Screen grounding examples
★ ★ ★ ★ ★

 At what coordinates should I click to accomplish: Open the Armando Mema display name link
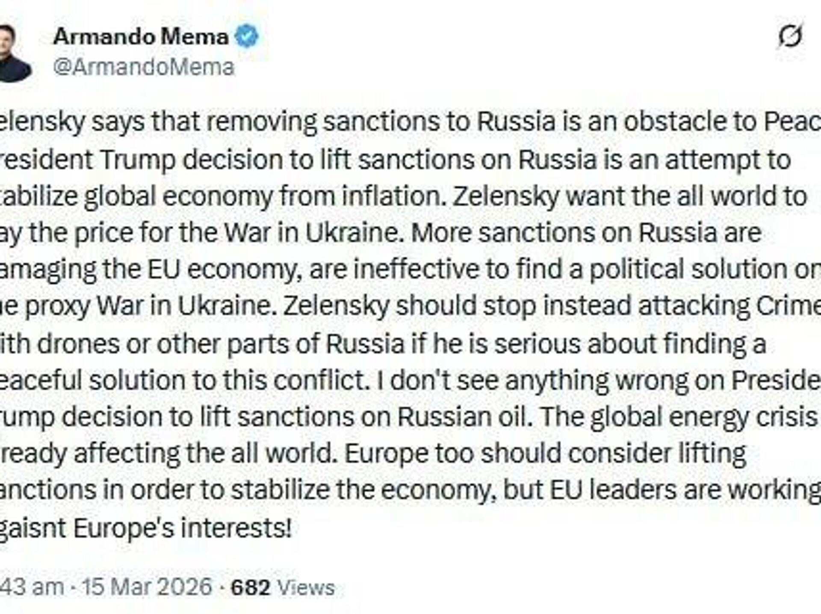pos(141,37)

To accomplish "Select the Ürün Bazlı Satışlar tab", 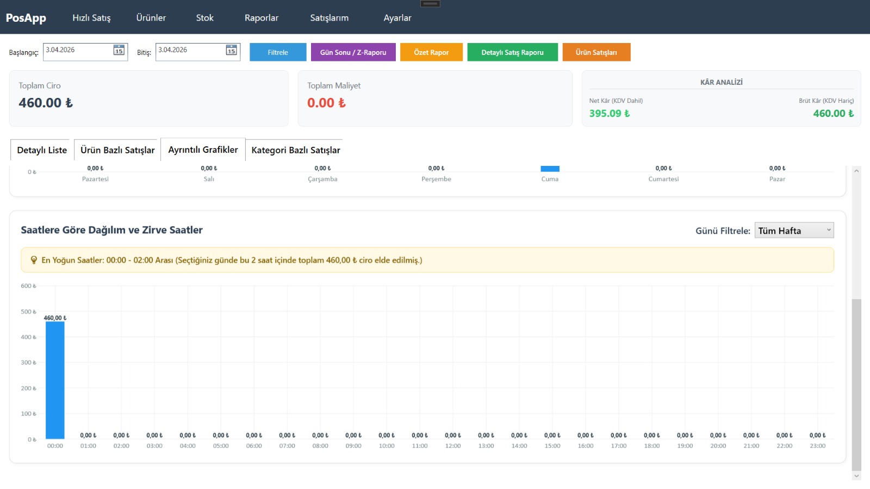I will (x=117, y=150).
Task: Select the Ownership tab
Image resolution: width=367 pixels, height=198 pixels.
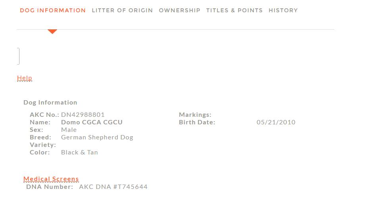Action: click(179, 10)
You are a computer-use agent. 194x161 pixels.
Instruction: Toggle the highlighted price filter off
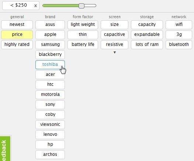point(17,35)
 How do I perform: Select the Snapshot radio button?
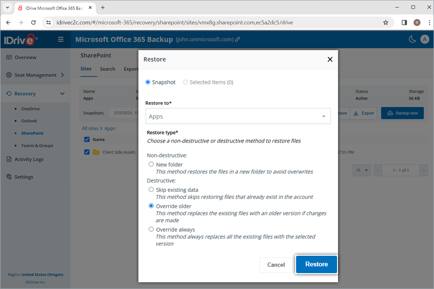(149, 82)
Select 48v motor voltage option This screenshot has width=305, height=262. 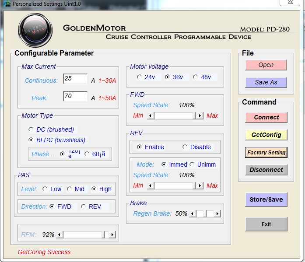coord(195,77)
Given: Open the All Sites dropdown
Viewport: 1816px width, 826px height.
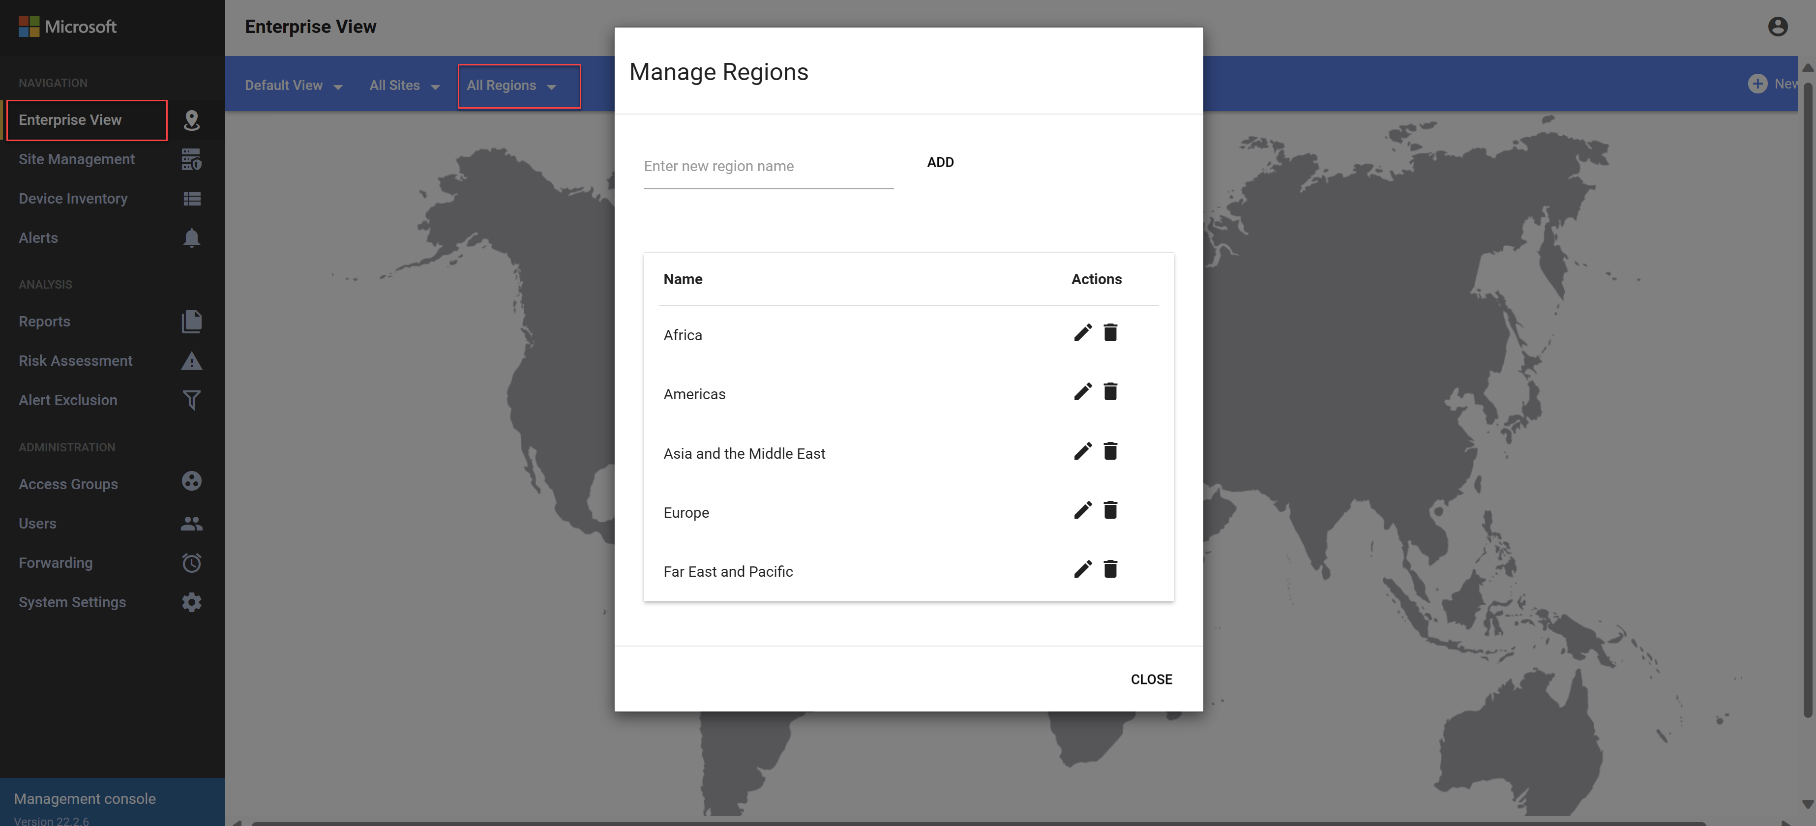Looking at the screenshot, I should [x=404, y=86].
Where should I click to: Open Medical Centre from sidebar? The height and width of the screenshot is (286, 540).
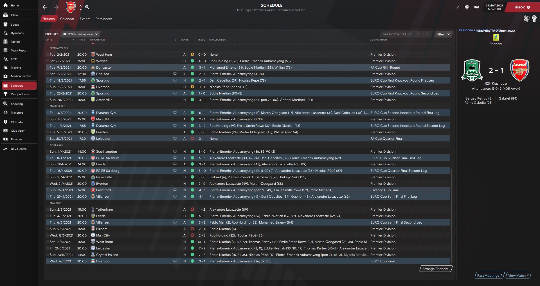(21, 76)
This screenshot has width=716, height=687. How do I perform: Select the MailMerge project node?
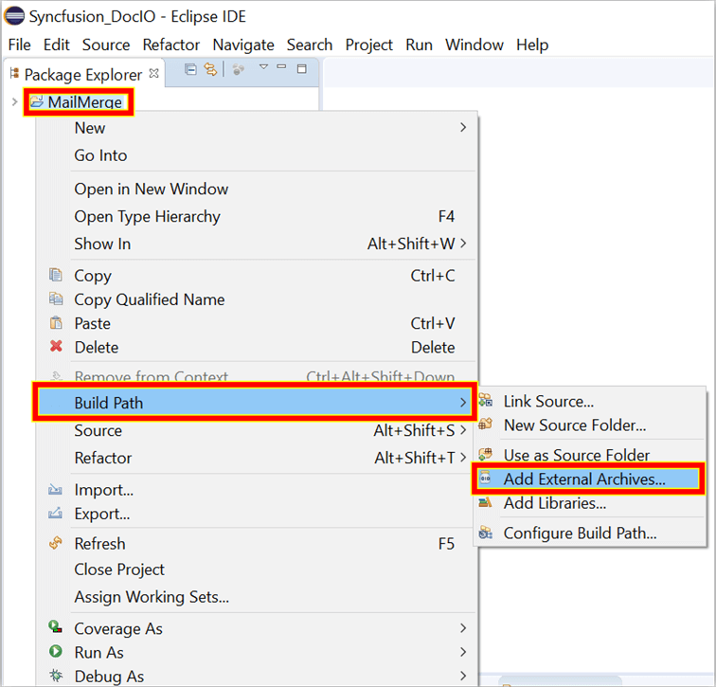[85, 101]
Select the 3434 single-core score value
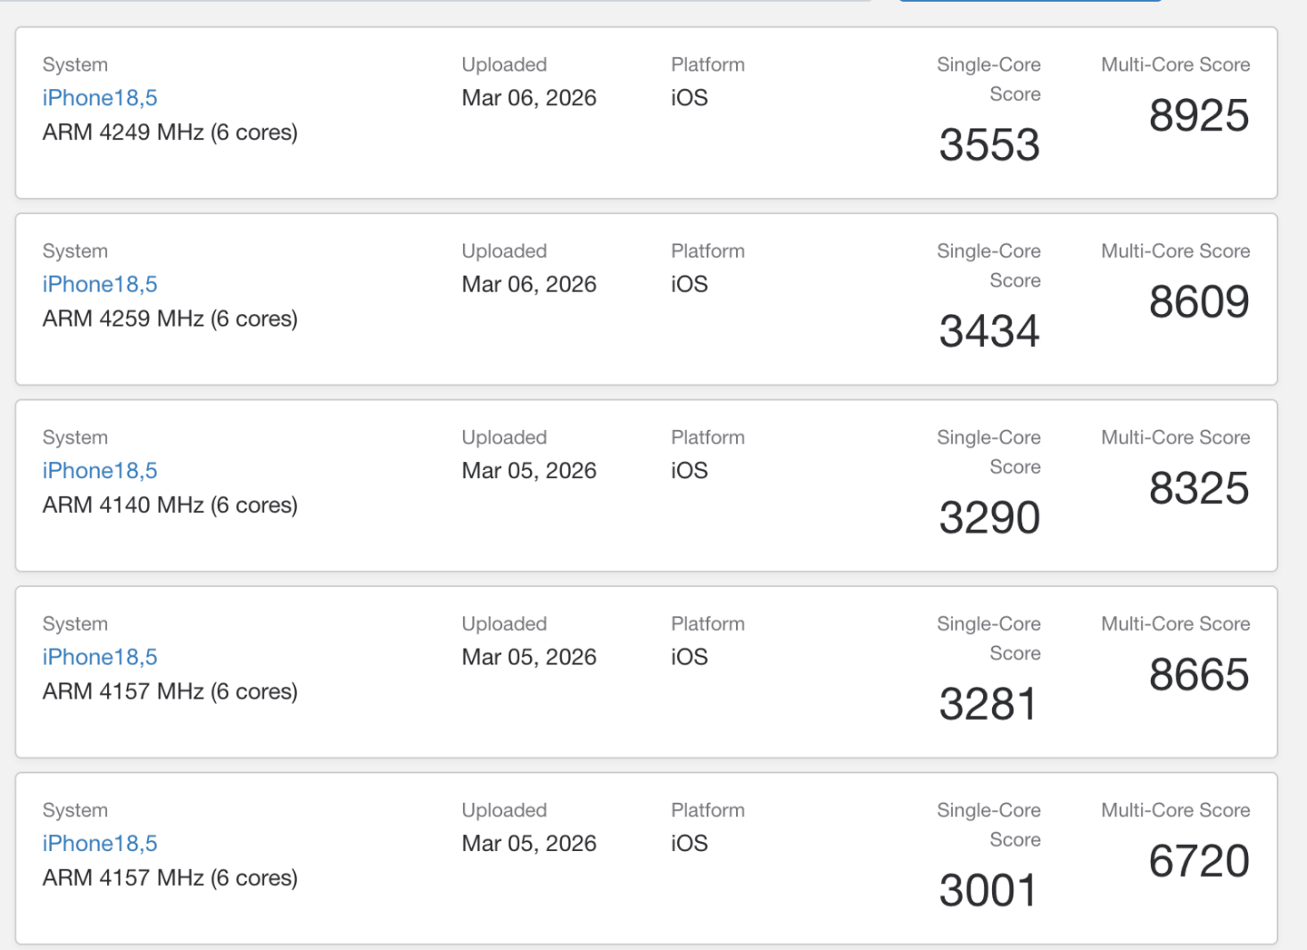 point(988,331)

★ ★ ★ ★ ★

■ JOB: Copy each line of the material that contains the word "perform", matching case exactly.

■ ANSWER TO THE TASK:
 How do I perform: Select the Snapshot radio button?
This screenshot has width=716, height=687. How do I perform: Select the MailMerge project node?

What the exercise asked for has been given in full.